Common Red Flags That Will Prompt the IRS to Pull Your Income Tax Return Aside for an Audit
You can never completely avoid the possibility of being audited when tax time rolls around, but you can make it less likely with these tips
You've probably seen ads guaranteeing that certain things you do will ensure you won't get audited by the Internal Revenue Service (IRS) at tax time. Want to know a secret? You can never completely avoid the possibility of a tax audit. The overall number of taxpayers chosen for an audit is usually less than one percent. But there are steps you can take to make an income tax audit even less likely.
How Does IRS Decide to Audit?
While some taxpayers get chosen for an audit completely by random chance, some factors are taken into consideration by the IRS. Those factors include:
- Whether taxpayer forms match information on their returns;
- Significant changes from the previous tax years, such as $20,000 in charitable donations when none are usually taken;
- Whether tax ID numbers match those of any other taxpayers reporting information about you (such as dependents, babysitters, or employers); and
- Whether your numbers are similar to those of other taxpayers in your demographic.
- Always Check Your Math Before Filing Your Return
- Try Not To Stand Out
- Double Check Social Security Numbers
- If You're A Student, Check With Your Parents
- Get All Required Forms
- Choose Deductions and Credits Wisely
- Have Reportable Income
- But Don't Make Too Much Money
- Don't Guess About Your Numbers
- Fix a Mistake If You Find One After Filing
Surprisingly, math errors continue to be one of the top errors reported by the IRS every year. But this is also because it's one of the easiest things to catch since the math is one of the first things the agency checks. The math on the first two pages of your tax return, for example, are the most important since an error here can mean serious errors, intentional or otherwise, elsewhere.
The IRS looks for outliers, such as unusual patterns, when deciding which returns to audit. It's rare, for example, for an individual to claim more in charitable donations than he/she has in taxable income. But it does happen, and it's perfectly fine so long as you have records to support your claims. So if you want to reduce your chances of being audited, don't become an outlier.

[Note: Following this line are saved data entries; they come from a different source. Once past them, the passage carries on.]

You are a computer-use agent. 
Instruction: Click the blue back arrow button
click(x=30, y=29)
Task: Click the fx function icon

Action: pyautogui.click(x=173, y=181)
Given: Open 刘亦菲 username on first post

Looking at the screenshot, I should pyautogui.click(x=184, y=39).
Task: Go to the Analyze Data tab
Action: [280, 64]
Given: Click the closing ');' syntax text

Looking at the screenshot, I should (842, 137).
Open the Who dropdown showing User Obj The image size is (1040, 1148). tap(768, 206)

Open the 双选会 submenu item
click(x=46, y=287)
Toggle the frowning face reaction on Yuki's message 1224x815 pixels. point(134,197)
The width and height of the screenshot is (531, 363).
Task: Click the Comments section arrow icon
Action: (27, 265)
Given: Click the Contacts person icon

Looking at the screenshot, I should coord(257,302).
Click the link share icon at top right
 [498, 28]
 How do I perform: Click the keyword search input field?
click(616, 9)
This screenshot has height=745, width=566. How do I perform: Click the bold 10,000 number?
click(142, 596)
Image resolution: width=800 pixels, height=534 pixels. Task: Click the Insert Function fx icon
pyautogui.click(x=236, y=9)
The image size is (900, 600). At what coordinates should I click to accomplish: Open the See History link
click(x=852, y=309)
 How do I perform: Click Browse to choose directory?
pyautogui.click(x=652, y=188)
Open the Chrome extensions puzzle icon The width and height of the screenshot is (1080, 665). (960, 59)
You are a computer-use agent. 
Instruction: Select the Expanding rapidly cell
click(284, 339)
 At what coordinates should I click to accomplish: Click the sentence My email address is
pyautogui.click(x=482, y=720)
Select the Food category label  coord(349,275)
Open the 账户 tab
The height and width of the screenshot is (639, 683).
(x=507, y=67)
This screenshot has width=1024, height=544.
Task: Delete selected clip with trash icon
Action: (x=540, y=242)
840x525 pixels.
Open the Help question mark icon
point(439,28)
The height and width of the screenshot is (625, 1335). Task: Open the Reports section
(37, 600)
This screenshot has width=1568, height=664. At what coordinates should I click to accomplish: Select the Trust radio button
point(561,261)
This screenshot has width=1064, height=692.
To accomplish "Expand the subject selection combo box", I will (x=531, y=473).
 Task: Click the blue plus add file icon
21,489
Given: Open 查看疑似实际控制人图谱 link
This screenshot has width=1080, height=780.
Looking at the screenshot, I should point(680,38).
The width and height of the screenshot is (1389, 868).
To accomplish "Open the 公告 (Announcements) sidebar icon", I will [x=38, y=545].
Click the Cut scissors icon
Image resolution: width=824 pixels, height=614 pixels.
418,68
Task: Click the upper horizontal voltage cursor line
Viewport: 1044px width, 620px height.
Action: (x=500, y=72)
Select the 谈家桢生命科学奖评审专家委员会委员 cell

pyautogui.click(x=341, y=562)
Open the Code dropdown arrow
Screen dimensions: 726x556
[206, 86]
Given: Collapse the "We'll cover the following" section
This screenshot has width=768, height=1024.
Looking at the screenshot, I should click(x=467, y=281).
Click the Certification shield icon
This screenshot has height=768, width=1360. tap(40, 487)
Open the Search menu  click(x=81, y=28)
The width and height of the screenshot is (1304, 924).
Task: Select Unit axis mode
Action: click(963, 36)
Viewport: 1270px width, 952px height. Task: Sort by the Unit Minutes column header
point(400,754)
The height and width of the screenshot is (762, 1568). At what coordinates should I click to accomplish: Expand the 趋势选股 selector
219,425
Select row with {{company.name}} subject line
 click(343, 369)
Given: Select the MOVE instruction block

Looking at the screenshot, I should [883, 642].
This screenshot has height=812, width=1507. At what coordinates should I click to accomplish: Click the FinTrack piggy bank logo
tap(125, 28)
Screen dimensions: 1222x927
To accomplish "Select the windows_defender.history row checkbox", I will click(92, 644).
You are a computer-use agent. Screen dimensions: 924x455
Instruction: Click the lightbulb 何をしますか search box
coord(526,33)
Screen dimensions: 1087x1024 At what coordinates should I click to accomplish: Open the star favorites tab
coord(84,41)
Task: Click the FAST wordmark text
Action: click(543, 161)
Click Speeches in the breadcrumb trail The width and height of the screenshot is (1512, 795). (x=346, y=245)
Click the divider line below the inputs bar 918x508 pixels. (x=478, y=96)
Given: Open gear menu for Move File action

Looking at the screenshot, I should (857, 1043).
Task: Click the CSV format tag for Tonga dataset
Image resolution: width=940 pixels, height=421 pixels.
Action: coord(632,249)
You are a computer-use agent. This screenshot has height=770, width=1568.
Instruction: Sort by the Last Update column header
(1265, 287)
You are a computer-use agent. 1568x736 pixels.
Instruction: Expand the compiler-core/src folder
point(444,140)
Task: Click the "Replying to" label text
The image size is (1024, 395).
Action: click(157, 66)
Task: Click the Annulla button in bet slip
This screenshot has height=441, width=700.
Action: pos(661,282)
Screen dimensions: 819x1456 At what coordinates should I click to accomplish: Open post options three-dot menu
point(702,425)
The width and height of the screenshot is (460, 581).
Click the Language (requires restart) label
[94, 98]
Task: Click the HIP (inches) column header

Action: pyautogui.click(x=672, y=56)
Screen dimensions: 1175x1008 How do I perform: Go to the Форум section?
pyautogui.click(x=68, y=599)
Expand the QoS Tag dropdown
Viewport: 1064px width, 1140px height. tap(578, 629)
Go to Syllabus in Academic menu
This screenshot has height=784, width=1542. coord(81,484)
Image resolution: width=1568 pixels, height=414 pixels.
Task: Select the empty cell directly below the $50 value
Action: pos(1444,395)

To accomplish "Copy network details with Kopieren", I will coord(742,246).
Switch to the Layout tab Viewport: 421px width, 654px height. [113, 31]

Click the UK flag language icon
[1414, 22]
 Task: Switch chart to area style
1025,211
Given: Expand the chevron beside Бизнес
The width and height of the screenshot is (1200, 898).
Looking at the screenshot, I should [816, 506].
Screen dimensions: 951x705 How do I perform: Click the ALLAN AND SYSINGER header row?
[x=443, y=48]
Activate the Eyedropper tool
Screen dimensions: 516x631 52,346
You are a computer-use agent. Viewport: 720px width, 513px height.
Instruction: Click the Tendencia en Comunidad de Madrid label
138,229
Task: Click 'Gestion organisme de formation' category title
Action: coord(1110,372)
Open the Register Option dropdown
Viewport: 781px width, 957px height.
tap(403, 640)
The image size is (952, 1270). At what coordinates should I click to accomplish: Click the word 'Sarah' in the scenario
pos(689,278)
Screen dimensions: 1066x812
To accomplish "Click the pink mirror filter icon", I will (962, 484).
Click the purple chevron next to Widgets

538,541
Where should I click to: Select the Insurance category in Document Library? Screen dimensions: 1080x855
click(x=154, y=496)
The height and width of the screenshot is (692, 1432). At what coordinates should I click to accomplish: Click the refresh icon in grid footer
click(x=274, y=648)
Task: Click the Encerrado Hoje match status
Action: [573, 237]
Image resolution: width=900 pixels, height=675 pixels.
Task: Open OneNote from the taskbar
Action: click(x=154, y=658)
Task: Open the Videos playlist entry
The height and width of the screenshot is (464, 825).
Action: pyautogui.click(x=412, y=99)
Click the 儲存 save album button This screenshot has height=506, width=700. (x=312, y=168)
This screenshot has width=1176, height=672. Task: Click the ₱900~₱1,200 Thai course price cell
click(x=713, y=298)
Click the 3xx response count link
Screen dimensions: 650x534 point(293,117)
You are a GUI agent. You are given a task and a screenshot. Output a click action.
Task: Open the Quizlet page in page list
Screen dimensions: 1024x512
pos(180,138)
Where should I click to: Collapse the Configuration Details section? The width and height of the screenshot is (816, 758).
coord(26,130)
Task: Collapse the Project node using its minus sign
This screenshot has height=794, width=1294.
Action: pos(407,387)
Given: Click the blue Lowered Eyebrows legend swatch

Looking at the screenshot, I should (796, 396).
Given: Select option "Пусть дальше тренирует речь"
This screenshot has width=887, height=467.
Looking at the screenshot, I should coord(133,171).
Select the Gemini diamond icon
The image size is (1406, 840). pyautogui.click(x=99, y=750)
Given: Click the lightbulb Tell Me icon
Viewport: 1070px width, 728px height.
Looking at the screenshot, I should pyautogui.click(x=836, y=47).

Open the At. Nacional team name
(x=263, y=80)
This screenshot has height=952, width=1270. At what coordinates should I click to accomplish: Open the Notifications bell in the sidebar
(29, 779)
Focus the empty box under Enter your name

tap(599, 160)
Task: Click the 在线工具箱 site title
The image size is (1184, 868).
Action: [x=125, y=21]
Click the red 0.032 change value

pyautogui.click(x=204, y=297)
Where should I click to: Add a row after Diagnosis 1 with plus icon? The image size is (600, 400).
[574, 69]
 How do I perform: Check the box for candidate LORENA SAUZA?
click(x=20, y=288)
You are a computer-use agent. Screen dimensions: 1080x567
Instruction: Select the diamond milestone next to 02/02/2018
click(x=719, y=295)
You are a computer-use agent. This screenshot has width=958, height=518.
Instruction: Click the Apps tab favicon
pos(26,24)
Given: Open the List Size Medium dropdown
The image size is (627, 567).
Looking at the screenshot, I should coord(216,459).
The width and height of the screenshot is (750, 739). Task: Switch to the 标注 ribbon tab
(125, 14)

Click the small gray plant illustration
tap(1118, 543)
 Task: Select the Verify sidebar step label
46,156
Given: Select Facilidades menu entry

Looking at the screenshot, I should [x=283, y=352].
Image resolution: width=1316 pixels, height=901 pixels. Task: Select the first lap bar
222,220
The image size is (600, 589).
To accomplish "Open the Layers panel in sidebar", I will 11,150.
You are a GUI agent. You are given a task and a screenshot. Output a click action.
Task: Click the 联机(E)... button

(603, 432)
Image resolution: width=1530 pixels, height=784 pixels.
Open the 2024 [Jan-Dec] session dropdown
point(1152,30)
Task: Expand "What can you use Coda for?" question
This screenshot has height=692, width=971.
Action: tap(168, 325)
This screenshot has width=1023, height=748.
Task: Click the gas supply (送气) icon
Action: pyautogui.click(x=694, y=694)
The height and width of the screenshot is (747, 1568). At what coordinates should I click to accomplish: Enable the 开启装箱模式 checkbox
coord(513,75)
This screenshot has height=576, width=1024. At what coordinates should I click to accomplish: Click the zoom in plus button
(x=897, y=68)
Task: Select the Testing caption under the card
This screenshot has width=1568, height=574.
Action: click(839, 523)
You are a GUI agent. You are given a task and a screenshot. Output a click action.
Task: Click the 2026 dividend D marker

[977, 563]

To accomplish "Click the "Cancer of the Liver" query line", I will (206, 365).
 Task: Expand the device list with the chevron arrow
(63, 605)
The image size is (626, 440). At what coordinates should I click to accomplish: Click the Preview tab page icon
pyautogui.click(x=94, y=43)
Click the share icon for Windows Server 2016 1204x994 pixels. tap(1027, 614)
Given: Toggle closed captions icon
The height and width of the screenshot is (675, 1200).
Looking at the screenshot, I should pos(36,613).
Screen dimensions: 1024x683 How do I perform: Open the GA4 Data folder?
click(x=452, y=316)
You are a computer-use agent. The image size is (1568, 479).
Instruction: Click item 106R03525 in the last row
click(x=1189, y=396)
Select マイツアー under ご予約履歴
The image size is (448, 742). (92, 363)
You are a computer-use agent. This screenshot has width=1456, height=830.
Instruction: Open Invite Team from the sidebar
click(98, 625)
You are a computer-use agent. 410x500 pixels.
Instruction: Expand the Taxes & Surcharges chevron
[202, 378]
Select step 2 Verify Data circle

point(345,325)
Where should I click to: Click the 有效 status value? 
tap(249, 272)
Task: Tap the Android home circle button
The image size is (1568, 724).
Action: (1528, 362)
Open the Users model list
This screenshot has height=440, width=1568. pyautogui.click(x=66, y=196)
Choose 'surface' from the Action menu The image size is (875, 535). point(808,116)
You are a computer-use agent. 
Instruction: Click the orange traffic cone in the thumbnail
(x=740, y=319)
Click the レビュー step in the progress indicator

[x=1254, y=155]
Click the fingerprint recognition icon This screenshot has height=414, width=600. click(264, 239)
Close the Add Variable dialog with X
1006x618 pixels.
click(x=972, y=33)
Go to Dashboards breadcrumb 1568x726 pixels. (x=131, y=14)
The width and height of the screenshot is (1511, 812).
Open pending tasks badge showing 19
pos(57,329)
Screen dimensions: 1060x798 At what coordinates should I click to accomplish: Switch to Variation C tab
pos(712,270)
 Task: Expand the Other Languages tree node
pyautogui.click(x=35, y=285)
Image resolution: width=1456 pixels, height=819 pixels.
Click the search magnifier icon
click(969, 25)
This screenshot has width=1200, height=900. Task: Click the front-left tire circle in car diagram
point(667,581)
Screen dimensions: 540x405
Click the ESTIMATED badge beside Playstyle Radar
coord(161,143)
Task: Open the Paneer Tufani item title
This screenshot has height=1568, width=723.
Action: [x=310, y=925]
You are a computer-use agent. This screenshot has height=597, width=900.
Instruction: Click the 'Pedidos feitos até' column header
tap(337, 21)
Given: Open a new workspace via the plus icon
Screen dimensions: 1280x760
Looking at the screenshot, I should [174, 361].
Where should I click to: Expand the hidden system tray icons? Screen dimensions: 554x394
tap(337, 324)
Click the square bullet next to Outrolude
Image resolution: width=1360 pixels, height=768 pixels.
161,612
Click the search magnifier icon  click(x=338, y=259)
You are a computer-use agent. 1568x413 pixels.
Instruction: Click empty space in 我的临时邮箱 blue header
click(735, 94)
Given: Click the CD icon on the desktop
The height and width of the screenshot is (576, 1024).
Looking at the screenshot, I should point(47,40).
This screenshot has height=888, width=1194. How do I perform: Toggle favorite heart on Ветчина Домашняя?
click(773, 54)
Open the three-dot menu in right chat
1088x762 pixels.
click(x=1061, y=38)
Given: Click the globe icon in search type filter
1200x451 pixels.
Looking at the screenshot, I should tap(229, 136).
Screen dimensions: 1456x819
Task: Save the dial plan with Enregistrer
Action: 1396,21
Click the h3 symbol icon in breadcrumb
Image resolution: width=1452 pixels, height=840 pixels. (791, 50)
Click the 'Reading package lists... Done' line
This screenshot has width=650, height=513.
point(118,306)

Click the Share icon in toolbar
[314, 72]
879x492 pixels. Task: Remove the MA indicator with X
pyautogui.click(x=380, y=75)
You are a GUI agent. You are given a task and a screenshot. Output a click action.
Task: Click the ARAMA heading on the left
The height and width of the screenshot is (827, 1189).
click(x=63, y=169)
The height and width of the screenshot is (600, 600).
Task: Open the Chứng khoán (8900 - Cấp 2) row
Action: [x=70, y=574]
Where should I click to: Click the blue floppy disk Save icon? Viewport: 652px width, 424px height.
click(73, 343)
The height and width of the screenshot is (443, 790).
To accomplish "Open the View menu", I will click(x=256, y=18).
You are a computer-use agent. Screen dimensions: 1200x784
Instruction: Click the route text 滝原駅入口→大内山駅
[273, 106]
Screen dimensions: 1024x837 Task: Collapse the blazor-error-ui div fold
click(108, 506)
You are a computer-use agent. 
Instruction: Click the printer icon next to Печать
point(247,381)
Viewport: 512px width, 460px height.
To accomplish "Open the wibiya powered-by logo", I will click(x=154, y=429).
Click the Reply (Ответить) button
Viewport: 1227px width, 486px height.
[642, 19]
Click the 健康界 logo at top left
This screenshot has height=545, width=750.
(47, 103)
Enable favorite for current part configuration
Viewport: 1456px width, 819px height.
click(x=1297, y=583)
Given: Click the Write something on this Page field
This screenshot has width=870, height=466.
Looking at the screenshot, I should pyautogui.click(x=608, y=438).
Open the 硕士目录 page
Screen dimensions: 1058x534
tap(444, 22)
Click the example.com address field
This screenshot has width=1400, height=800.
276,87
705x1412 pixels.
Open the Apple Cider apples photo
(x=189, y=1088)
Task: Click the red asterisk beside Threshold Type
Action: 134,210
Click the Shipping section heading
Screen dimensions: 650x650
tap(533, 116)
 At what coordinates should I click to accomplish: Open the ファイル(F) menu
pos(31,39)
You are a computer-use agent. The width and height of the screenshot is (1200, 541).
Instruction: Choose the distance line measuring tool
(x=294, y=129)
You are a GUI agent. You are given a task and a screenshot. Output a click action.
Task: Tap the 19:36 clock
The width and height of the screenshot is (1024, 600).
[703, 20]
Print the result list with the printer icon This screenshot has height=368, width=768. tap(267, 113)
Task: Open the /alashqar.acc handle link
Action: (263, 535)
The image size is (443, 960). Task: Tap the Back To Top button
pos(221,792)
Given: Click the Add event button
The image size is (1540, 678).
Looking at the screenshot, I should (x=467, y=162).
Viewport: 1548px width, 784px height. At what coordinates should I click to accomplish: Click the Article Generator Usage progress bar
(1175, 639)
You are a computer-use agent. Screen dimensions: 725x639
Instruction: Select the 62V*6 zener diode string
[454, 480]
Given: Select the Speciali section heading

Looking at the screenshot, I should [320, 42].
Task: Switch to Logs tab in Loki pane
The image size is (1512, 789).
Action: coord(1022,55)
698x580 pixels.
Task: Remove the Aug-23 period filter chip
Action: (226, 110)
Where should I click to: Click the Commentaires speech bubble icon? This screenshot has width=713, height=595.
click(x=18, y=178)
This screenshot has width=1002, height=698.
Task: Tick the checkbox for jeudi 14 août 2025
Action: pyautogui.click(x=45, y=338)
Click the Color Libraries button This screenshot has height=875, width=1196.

Some items that could raise a red flag, such as the number of charitable contributions or deductions, might make more financial sense to claim in a later year.
Another common mistake is to enter the wrong Social Security Number for yourself or others on your tax return, such as children and other dependents. If a Social Security Number comes back to an individual claimed on another taxpayer's return, or if the number does not exist, you'll definitely raise red flags. So make sure these numbers are correct before submitting. Not only will you reduce your chances of an audit, you'll avoid delays.
College students often run into tax issues when their parents have unexpectedly claimed them as dependents on their returns. The result is a duplicate claim, leading the IRS to pull both the student's and parent's tax return. So if you can claim or be claimed on someone's return, check with that person to see who will be making the claim.
Make sure that you've got all of your forms before your file, including any that you need to report income from a side job (1099-MISC), interest (1099-INT), or dividends (1099-INT). If the IRS can't match the information from your tax return to a form, it may result in an audit. This can happen if you report a number that differs from what a form shows.
There are a lot of tax credits and tax deductions available, so it's easy to think you're eligible when in fact some other factor means you aren't eligible. If you have far too many deductions and credits than the average taxpayer or if you take uncommon or unusual credits, you can raise red flags. Make sure the credits and deductions claimed can actually be claimed and have the information to back it up. An example of something that will raise concerns is claiming a child care credit and not reporting a child as a dependent. Or if you make $50,000 per year, the IRS will likely pull your return aside if you report $25,000 in mortgage interest deductions.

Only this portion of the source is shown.